Incidents/2022-09-15 sessionstore quorum issues

document status: draft

Summary

Incident metadata (see Incident Scorecard)
Incident ID	2022-09-15 sessionstore quorum issues	Start	2022-09-15 12:25
Task		End	2022-09-15 12:38
People paged	0	Responder count	2
Coordinators	hnowlan	Affected metrics/SLOs	No SLO exists. centrallogin and session loss metrics spiked as a result
Impact	Roughly 125 login errors per minute, 215 session loss errors.

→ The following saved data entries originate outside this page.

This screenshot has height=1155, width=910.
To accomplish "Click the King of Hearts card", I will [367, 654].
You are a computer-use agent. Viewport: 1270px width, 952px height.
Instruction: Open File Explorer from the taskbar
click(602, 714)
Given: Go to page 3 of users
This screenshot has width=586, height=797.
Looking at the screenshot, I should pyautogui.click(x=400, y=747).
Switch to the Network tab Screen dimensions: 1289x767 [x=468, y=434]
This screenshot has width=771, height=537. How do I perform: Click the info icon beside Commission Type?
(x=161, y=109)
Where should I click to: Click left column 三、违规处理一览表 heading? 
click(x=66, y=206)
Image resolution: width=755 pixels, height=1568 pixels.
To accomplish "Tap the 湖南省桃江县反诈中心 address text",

During routine maintenance on a sessionstore Cassandra node, the Kask service developed a split brain issue where it did not recognise the newly re-added Cassandra node in the cluster despite it being healthy from a Cassandra perspective. This lead to Kask falsely failing to get read and write quorum on the cluster, leading to a disruption of session-related functions on the wikis.

This issue was ultimately thought to be a result of an outstanding bug in gocql that leads to an inconsistent view of cluster health.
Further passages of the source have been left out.